Die Rücknahme eines Dispenses – Befreiung von einer baurechtlichen Vorschrift – führt zu einem Planungsfehler und zur Haftung des Architekten; nach dem OLG Hamm selbst dann, wenn die Entscheidung zur Erteilung des Dispenses ermessensfehlerfrei war und der Bauherr sich gleichwohl klaglos der Rücknahmeandrohung beugt.
Hintergrund
Der Architekt haftet bei Verletzung vertraglicher oder sonstiger Verpflichtungen.

In den Leistungsphasen 1 - 5 führen Planungsfehler zu einer Haftung des Architekten.

Ein besonderes Haftungsrisiko trifft den Architekten bei der Erstellung einer genehmigunsfähigen Planung.
Beispiel
(nach OLG Hamm , Urt. v. 05.08.2004 - 21 U 1/04)
Ein Architekt wurde beauftragt, Planungsleistungen im Hinblick auf die Errichtung eines Einfamilienhauses mit Garage zu erbringen. Die Baugenehmigung wurde unter anderem unter Befreiung der nach der Garagenverordnung-NRW, § 3 Absatz 1 GarVO-NRW, geforderten Mindestlänge von 3 Metern der Garagenzufahrt erteilt. § 3 Absatz 1 Satz 2 GarVO-NRW sieht ausdrücklich vor, dass Ausnahmen zugelassen werden können.

Nach Errichtung der Garage änderte die Behörde ihre Ansicht und drängte auf Versetzung der Garage. Den alternativen Androhungen insbesondere einer Abrissverfügung beugte sich der Bauherr, indem er die Garage beseitigen ließ, an anderer Stelle neu errichteten ließ und einen entsprechenden Nachtrag zum Bauantrag stellte.
Die damit einhergehenden Kosten in Höhe von rund € 40.000,- verlangte der Bauherr vom Architekten ersetzt.

Das Oberlandesgericht gab dem Bauherrn recht. Der Architekt schuldet eine dauerhaft genehmigungsfähige Planung. Bei Ermessensentscheidungen sei der Architekt nach Ansicht des Gerichtes auf das Ermessen der Behörde angewiesen. Trifft die Behörde zunächst eine Entscheidungen zugunsten der Planung des Architekten und nimmt sie dann wieder zurück, so soll dies auch dann noch zu Lasten des Architekten gehen. Dem Bauherrn könne nach Ansicht des Gerichtes nicht zugemutet werden, einen Rechtsstreit mit der Behörde zu führen. Die Pflicht zur fehlerfreien Planung solle den Bauherrn auch vor Nachteilen und Risiken rechtlicher Auseinandersetzungen mit den Baubehörden schützen. Geschuldeter Erfolg sei eine nicht rücknehmbare Baugenehmigung.

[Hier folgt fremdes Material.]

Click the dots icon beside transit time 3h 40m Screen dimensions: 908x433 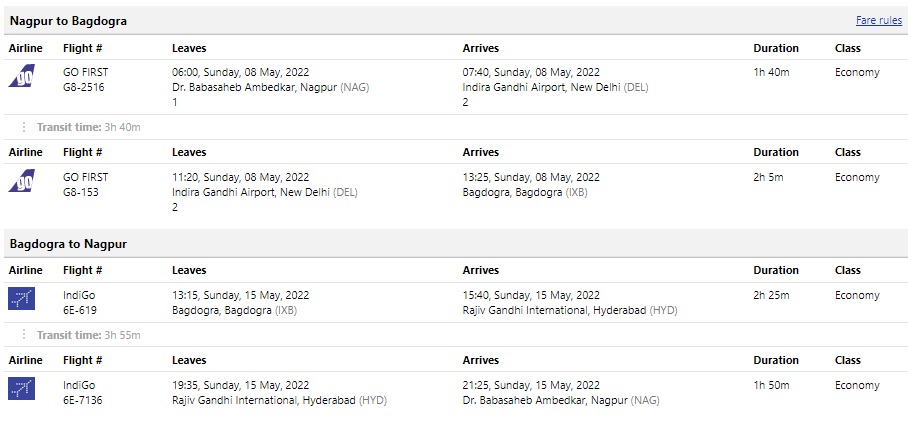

Der Bauherr hatte im übrigen auch zunächst versucht, von der Stadt (Bauamt) die Kosten für die Beseitigung der alten Garage und die Errichtung der neuen Garage im hinteren Bereich des Grundstücks ersetzt zu bekommen. Dies verfolgte er schließlich nicht weiter, da sich die Stadt bzw. deren Haftpflichtversicherung darauf berief, dass ein Amtshaftungsanspruch wegen des Verweisungsprivilegs aus § 839 Satz 2 BGB nachrangig sei (vgl.
Haftung / weitere Beteiligte / Architekt u. Genehmigungsbehörde / vorrangige Haftung des Architekten
).
Hinweis
Die Entscheidung des OLG geht zu weit. Das Bauamt hat offenbar geschafft, die Folgen einer Rücknahme des begünstigenden Erstbescheides durch die Drohkulisse zu umgehen. Dieses Verhalten wird durch das OLG in zweifelhafter Weise unterstützt. Unseres Erachtens hätte eine Haftung des Architekten nur dann in Betracht kommen können, wenn die Ermessensentscheidung des Bauaufsichtsamts fehlerhaft war.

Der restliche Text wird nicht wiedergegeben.